Karya Mestro Nyoman Nuarta Masih Top of Mind di Kalangan Kolektor Patung

Sebuah karya Nyoman Nuarta di Galery NuArt, Setraduta, Bandung. (Foto P. Hasudungan Sirait)

PARBOABOA – Sebuah peristiwa menarik baru-baru ini terjadi di kawasan Cipanas, tepatnya di kompleks Villa Bougenville Dua. Pada Jumat 21 Juni siang, tempat itu didatangi sejumlah anggota ormas yang hendak mengambil patung ruang publik yang terpajang di sana.

Karya itu bukanlah sembarangan karena dibuat Nyoman Nuarta, maestro patung Indonesia yang hari-hari belakangan sangat disibukkan urusan menyelesaikan target pembangunan Patung Garuda di ibu Kota Negara (IKN) di Kalimantan Timur.

Ciptaan tersebut bukan hanya patung berbentuk Garuda tapi juga unsurnya yang akan menjadi gedung dimana presiden berkantor setiap hari.

Materi yang Disediakan>

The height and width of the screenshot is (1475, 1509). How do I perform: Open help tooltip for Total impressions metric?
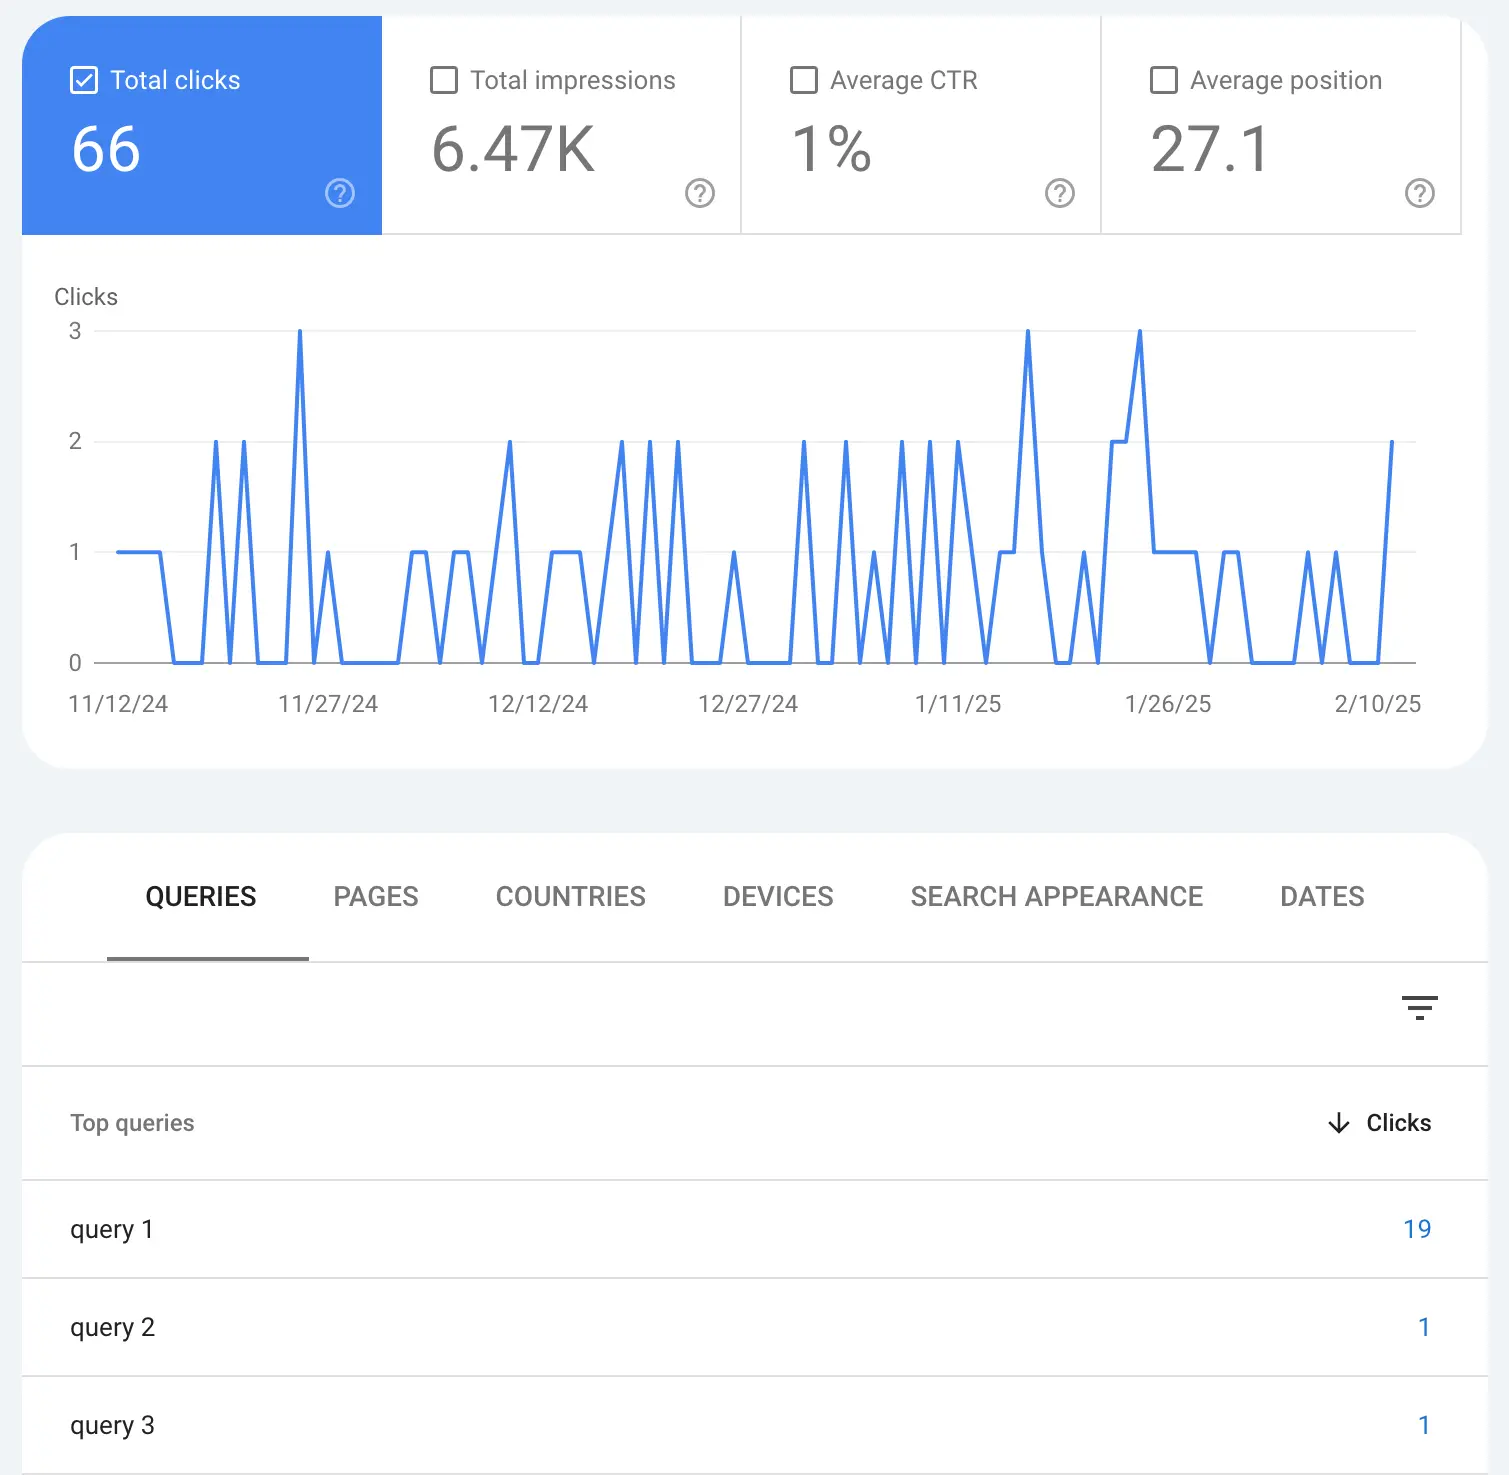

Petunjuk Pengerjaan>
(1) Menurut teks tentang karya Nyoman Nuarta, kapan sejumlah anggota ormas mendatangi kompleks Villa Bougenville Dua?
(2) Terjemahkan kalimat dari teks tentang karya Nyoman Nuarta berikut ke dalam bahasa Inggris: "Ciptaan tersebut bukan hanya patung berbentuk Garuda tapi juga unsurnya yang akan menjadi gedung dimana presiden berkantor setiap hari."
(3) Lanjutkan teks tentang karya Nyoman Nuarta dari bagian terakhir yang tertera.
Materi tersebut tidak diperlukan dalam latihan ini.

Jawaban Latihan>
(1) Pada Jumat siang, 21 Juni.

(2) The work is not only a Garuda-shaped statue; its elements will also become the building where the president works every day.

(3)
Di sana juga akan ada dek melayang setinggi 30 meter dari dasar tebing yang berfungsi sebagai ruang tunggu para tamu presiden. Lokasinya ada di dalam sayap kiri dan kanan Garuda.

Penampakan terkini Istana Presiden di IKN (Foto: Instagram @nyoman_nuarta)

Patung yang dibongkar paksa lalu dibawa pergi anggota ormas di Cipanas itu bertajuk PAKSI. Dibuat Komeng, demikian sang maestro akrab disapa, tahun1991. Tingginya 5 meter dan berbahan tembaga serta kuningan.

Pengambilan paksa ini bukan tanpa latar masalah. Ormas yang hendak mengambil mengaku mewakili pihak pembeli yang sebelumnya telah bersepakat dengan pihak penjual.

Belum jelas betul bagaimana transaksi jual-beli itu tercapai. Tapi yang pasti kesepakatan ini tampaknya tidak terkomunikasi baik kepada pihak terkait lain seperti pengembang atau pengelola kompleks villa dan para penghuninya.

Alhasil, ketika hendak mengambil patung berwujud burung ini, mereka dicegat sekuriti kompleks. Kekisruhan pun tak terhindarkan. Sejumlah aparat terlihat tiba di lokasi untuk menyelesaikan masalah.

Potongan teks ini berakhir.